ふわっとした感触に、ぶに???っとのびるモチモチ感。
「ああ?」
顔をぬこまくらに埋めてみる。窒息しかける。離す。もう一回埋めてみる。エンドレス。
逆に、Pandoraは顔を埋められていた。
「にひっ。もうまけない! なんどでも蘇るのさ??ってああ??」
と、ころころ転がされていった。
「……げろ、にゃん」
ぬこ池や、蛙とびこむ、なにがしか。
下呂佐衛門も終わったという満足感の中で茶を一杯すする。傍らにぬこまくらが一匹か。
終わってみたら、嬉しさだけが残る一件だったと感ぜられた。
なお、クテイは夕暮れの街に。

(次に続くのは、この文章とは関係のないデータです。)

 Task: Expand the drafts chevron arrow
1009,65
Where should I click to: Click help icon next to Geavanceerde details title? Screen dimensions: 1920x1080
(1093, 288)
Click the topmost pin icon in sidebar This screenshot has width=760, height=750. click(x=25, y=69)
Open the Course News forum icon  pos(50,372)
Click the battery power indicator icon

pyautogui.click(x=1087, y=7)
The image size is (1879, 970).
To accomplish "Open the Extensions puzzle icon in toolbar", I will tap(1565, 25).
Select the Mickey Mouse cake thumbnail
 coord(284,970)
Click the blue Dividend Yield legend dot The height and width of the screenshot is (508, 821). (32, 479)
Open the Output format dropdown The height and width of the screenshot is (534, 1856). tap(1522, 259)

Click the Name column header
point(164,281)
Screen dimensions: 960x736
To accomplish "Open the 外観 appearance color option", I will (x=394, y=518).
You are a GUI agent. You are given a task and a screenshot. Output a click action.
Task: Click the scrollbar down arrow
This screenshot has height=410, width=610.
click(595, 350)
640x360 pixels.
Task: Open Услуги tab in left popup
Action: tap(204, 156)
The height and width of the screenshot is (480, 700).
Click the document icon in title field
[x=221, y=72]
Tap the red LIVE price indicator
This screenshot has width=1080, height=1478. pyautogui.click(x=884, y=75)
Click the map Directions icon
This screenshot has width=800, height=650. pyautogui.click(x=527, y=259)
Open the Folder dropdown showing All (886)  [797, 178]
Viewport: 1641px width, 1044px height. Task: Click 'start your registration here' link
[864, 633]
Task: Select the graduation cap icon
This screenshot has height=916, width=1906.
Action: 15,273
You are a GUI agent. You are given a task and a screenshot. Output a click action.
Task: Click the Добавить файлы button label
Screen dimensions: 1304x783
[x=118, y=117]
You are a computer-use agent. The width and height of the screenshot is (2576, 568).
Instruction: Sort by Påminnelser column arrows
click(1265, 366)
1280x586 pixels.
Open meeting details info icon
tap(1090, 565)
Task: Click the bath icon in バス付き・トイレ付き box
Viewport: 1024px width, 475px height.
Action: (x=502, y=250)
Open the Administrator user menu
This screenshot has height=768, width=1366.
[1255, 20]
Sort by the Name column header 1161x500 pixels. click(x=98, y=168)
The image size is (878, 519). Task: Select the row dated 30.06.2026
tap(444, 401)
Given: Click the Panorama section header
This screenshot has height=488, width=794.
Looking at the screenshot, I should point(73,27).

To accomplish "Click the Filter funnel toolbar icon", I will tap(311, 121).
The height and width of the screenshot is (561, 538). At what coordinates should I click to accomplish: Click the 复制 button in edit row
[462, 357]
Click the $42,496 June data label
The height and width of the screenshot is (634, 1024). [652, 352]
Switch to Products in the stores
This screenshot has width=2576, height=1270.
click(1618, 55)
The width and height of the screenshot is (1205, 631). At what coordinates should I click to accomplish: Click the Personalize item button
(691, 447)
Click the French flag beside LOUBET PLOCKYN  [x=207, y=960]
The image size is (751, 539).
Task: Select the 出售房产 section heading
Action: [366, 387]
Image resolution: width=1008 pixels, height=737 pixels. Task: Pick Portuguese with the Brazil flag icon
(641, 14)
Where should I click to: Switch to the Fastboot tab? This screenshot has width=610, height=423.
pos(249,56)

菓子を買いにいったらしい。
成否
成功
MVP
なし
状態異常
なし
あとがき
Celloskiiです。
遅くなりまして申し訳ありません。
強敵と戦う等の事件性はありませんが、呑気でバカバカしいタイプのクエストで、枕流もぬこまくらもいずれまた出ると思います。
お疲れ様でした。
GMコメント
Celloskiiです。
基本的にコメディですが、それぞれの地形にどう対応するかなどの要素あります。
戦闘が苦手でしたら分担するのも良いでしょう。
以下詳細。
●目的
『ぬこまくら』32匹を捕まえてぬこ舎に戻す
●状況
時間:昼
場所:ぬこ舎周辺
地形:
雑木林
原っぱ
住宅街
ゴブリンの洞窟
●エネミーデータ
『ぬこまくら』×32
あまり素早くないです。
習性は大体ぬこと同じです。
A:
空中殺法 物遠単 防御無視 攻撃時に自分も移動
ぬこぱんち 物近単 【魅了】
P:
ワガママボディ 死亡判定に超補正。ほぼ死なない。
ゴブリン×4
特異運命座標の1/4位の強さです。
出血攻撃をしてくるくらいです。
●支給品
松明、ロープ、せみのぬけがら等、常識的範囲なら大体は使って大丈夫です。
●味方?データ
枕流・キンジロウ
旅人。作家。昔の千円札の人物に似ているおっさんです。
言えば雑用など何かしてくれると思います。